Refugees: Children

(asked on 16th December 2016) - View Source

Question to the Home Office:

To ask the Secretary of State for the Home Department, what steps she has taken to ensure that any refugee children who were recently accommodated at Calais and who were entitled to come to the UK have not been trafficked, become domestic slaves or forced into prostitution.


Answered by
Robert Goodwill Portrait
Robert Goodwill
This question was answered on 22nd December 2016

We continue to work closely with local authorities, the Department for Education, the Local Government Association, non-governmental organisations, and other Government departments to ensure the safety and wellbeing of the children transferred from France to the UK. The Government recently announced its intention to publish a Safeguarding Strategy which will bring together a number of strands of ongoing work and develop a more holistic, robust and evidence-based strategy to supporting these vulnerable children.

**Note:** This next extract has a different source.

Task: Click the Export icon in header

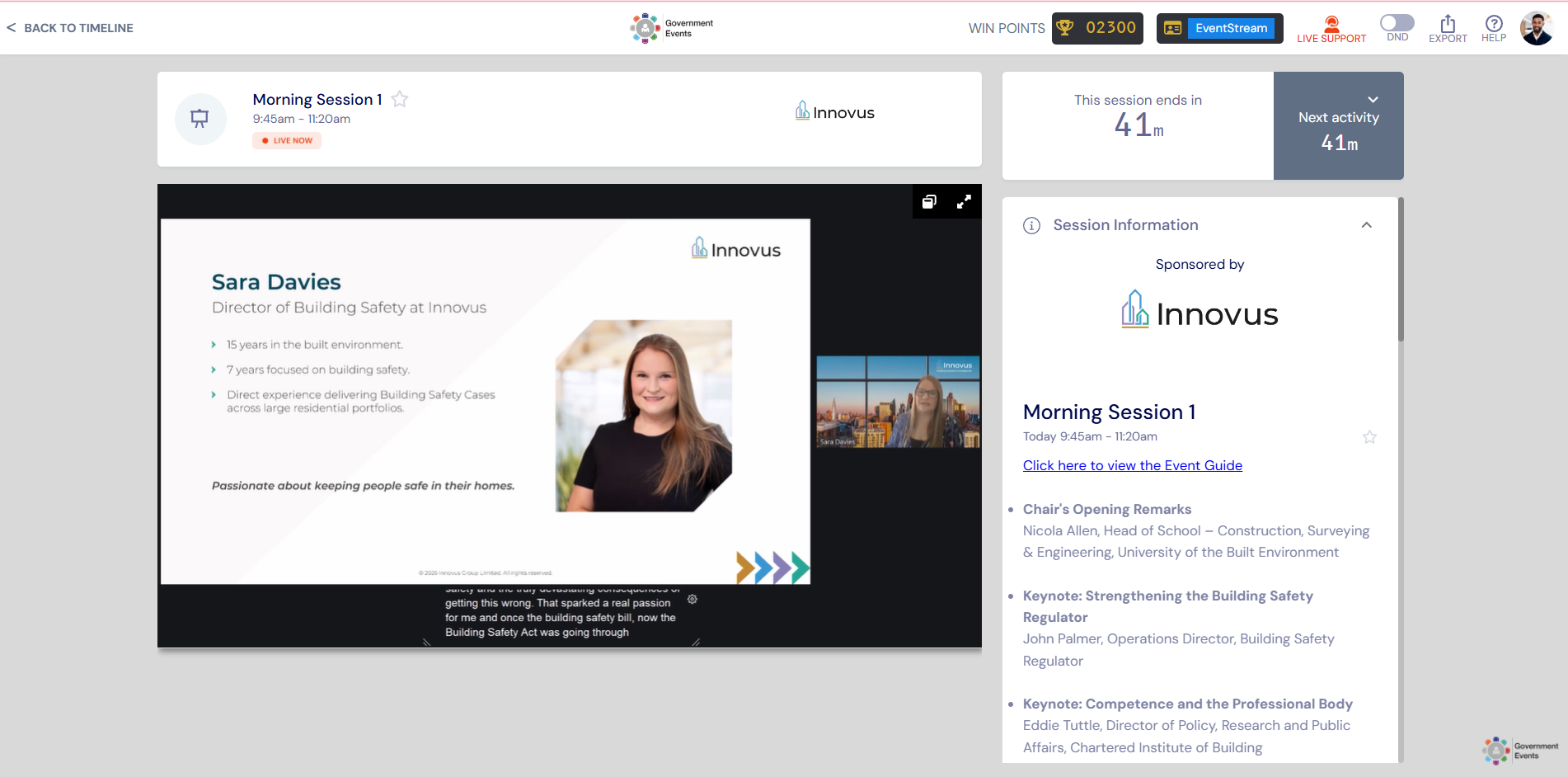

Children transferred to the UK were assessed on arrival by Home Office officials who are trained to identify indicators of human trafficking and modern slavery. Under the Dublin Regulation, safeguarding checks are conducted ahead of the children being reunited with their relatives.

The Government takes its responsibilities towards all vulnerable children extremely seriously. That is why when a child goes missing from care, agencies work closely with local authorities and local police forces in order to find them.